Why Europe ignores Bush
By Tony Karon, Time.com, February 21, 2005

Machiavelli's advice to political leaders was that it's more important to be feared than to be loved. That's no help for President Bush on his European tour; in spite of the warm words he's exchanging with European leaders, the reality is that the Bush administration is neither loved nor feared in growing sectors of the international community -- increasingly, it is simply being ignored.

New evidence of this trend, which has developed in the wake of the war in Iraq, emerges every week: Last Friday, Russia's President Vladimir Putin pooh-poohed the U.S. claim that Iran seeks nuclear weapons, and Moscow agreed to move ahead with delivering the nuclear fuel for Tehran's reactors despite Washington's opposition. And in case you missed the message, Russia has also agreed to supply advanced surface-to-air missiles to Syria, the latest focus of U.S. ire in the Middle East -- again in defiance of Washington's stated wishes.

It's hard to avoid the irony in Secretary of State Condoleeza Rice's suggestion, in the wake of the fall of Baghdad, that the U.S. should "forgive Russia, ignore Germany and punish France" for opposing the war. On this trip, and Rice's preparatory one, it's more than clear that in fact they're trying hard to forgive France and Germany.
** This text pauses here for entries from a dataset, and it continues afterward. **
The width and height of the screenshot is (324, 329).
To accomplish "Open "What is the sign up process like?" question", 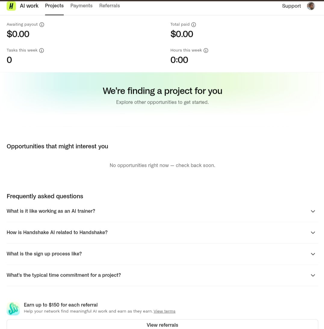I will [44, 254].
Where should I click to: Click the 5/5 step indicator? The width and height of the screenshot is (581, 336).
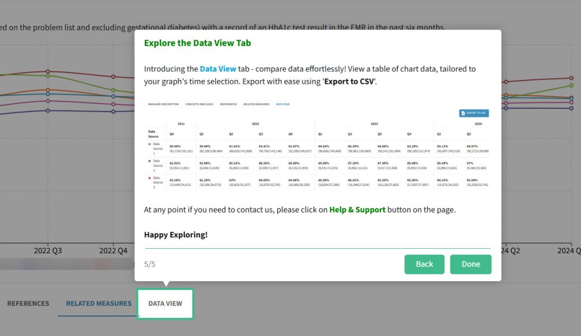tap(150, 264)
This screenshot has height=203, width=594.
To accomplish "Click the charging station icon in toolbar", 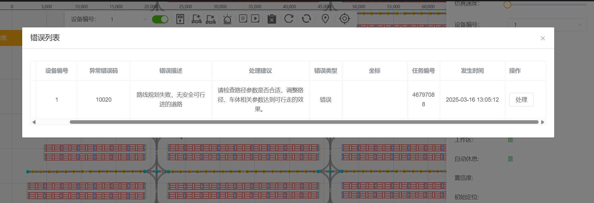I will click(180, 19).
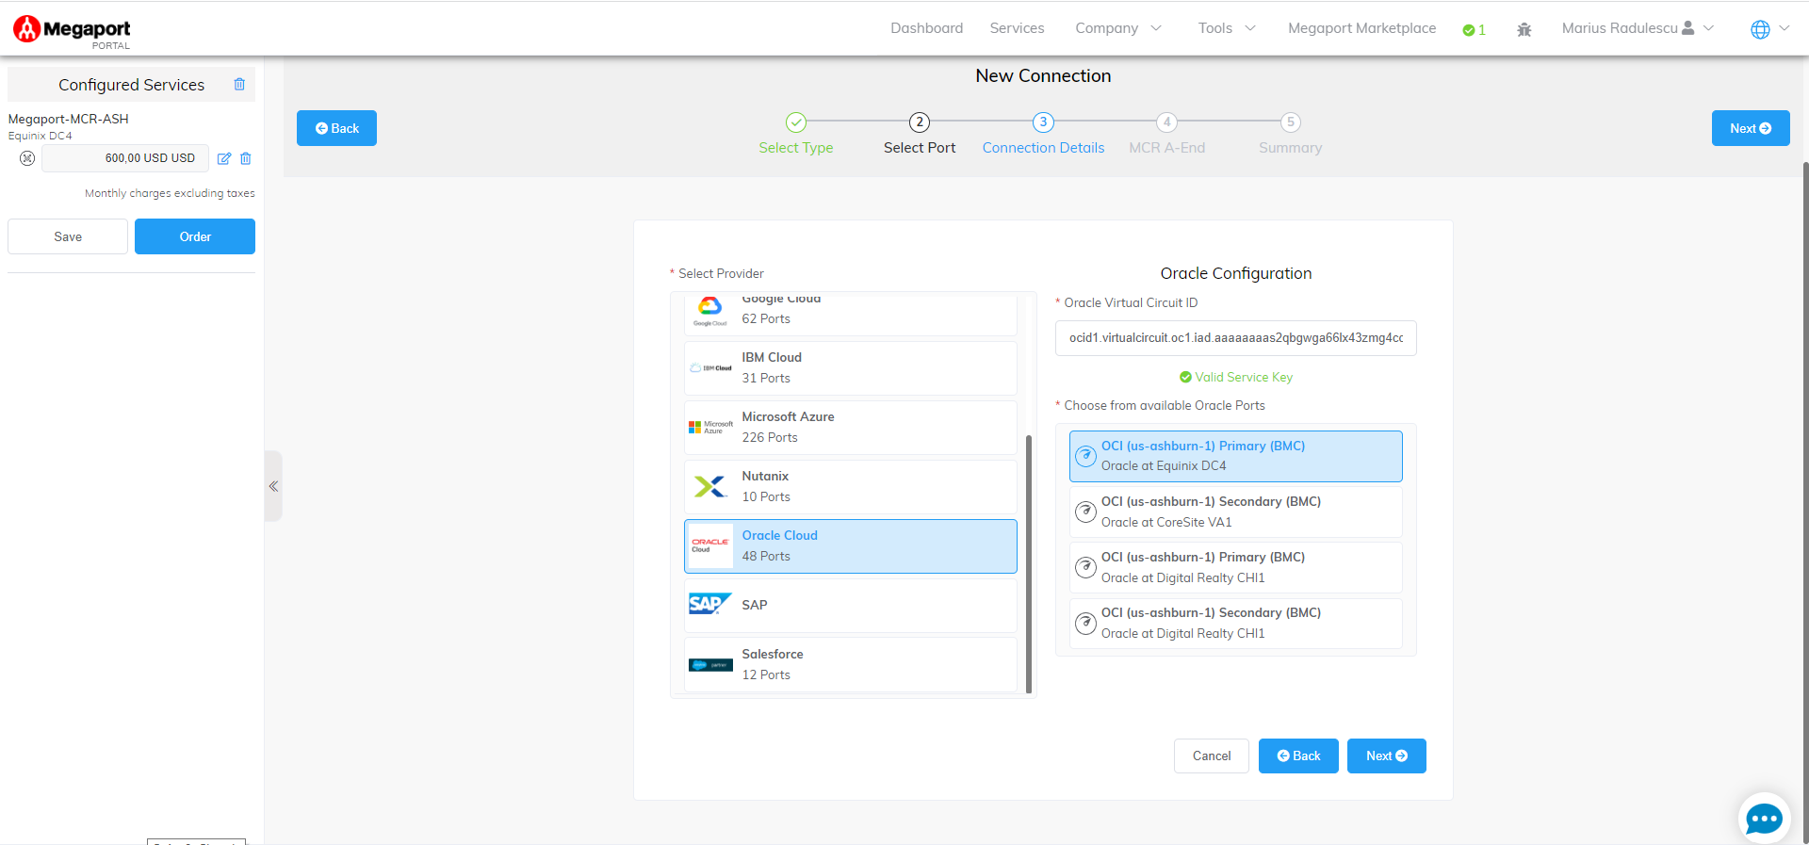Expand the Company dropdown menu

pos(1117,28)
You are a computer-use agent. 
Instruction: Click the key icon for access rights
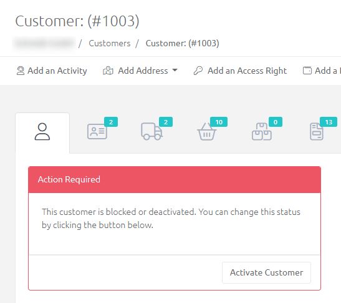pos(198,71)
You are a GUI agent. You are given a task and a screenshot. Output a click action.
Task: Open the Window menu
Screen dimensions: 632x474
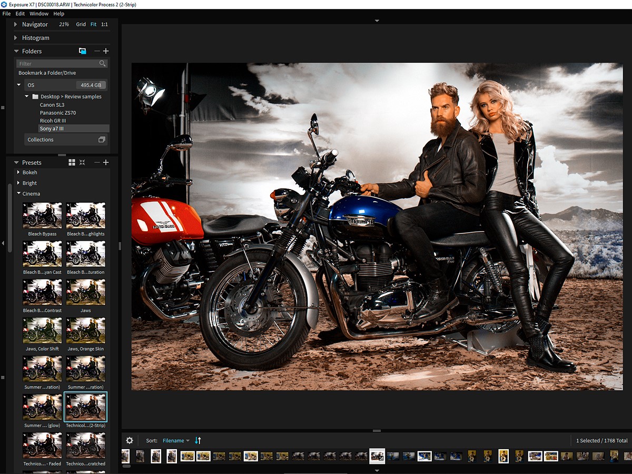[39, 14]
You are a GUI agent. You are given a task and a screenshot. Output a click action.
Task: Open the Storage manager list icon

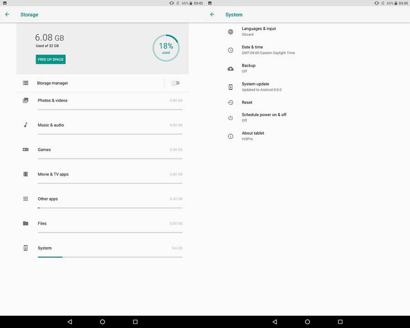[26, 83]
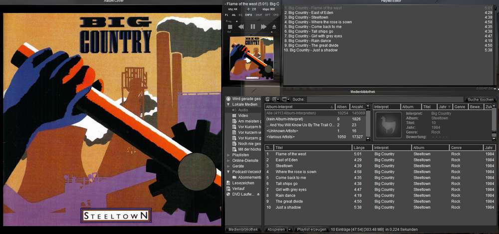Pause the currently playing song

coord(252,26)
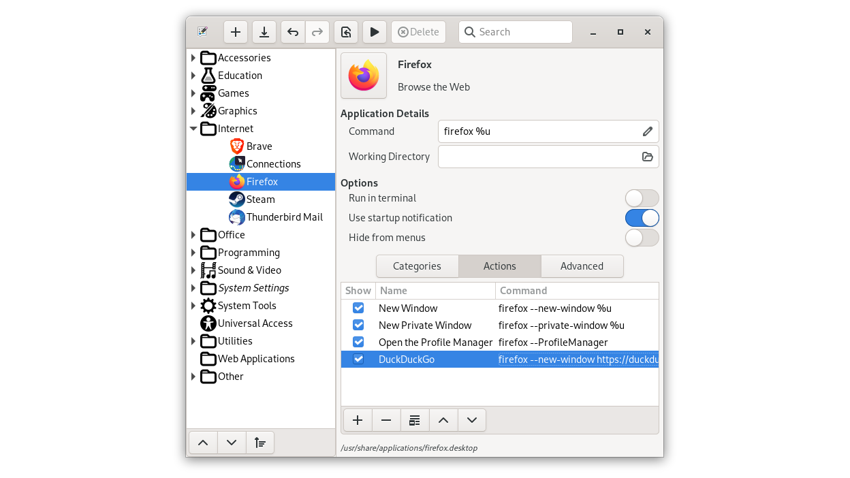This screenshot has width=850, height=478.
Task: Expand the Sound & Video category
Action: (x=193, y=270)
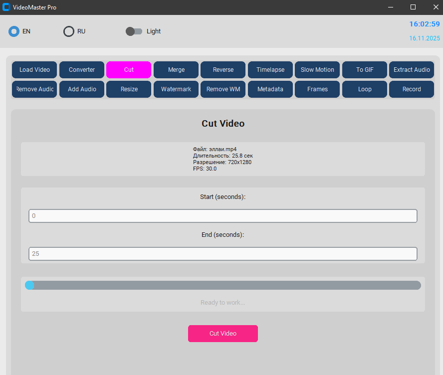
Task: Switch language to RU radio button
Action: click(x=69, y=31)
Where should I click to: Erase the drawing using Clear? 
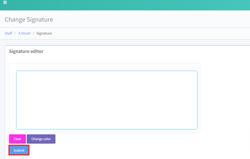click(x=17, y=139)

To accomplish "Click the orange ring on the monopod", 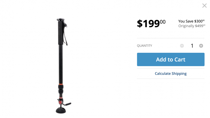I will point(61,84).
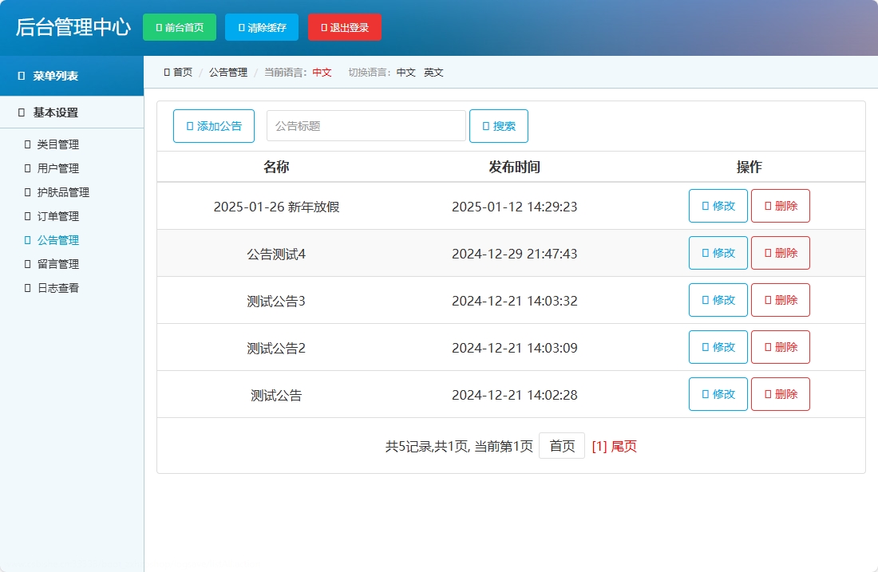Image resolution: width=878 pixels, height=572 pixels.
Task: Click the 退出登录 icon button
Action: point(322,26)
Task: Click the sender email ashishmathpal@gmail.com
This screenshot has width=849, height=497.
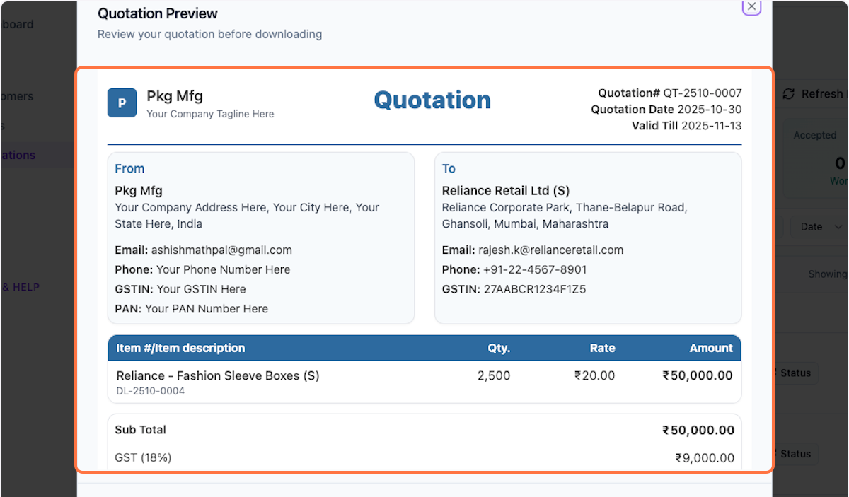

And it's equally clear that Russia has no interest in U.S. "forgiveness" -- President Putin is ignoring the Bush administration. [complete article]

Comment -- The past four years -- which were supposed to be the beginning of a new American century -- have seen the neoconservative vision become a victim of its own success. Those who took pride in trumpeting America's imperial destiny ironically made that claim seem plausible to a world that felt more threatened than protected by the strength of the superpower. And while demonstrations of the limits of American power find new expressions almost every day, those outside the United States who might draw some measure of comfort at the sight of George Bush reaching out to Europe, recognize that though American power is now clearly constrained there is no indication that the American appetite for power has in any way diminished.

Neoconservative supporters of the Bush administration ever-mindful of impending danger warn that the latest threat to the world comes from Europe's apparent willingness to lift its embargo on arms trade to China. Writing in the Washington Post last Sunday, American Enterprise Institute resident fellow, Thomas Donnelly, argues that:
The immediate objective of the PLA's [People's Liberation Army] modernization effort [which would be boosted by the sale of European weapons technology] is the subjugation, either by intimidation or direct military action, of Taiwan. But the larger target is the United States and its position as the guarantor of freedom and stability in the region -- what the Chinese government calls American "hegemony." Beijing wants to develop the military capacity to deter the United States and its regional allies from acting in Asia. Lifting the embargo will go a long way toward helping the Chinese reach that goal.
The problem, in the eyes of many Europeans, is that under George Bush's leadership the United States cannot credibly claim to be the guarantor of freedom and stability in East Asia -- or anywhere else for that matter. To those who still fear the expansion of American power, the rise of Chinese power may seem far less forbidding.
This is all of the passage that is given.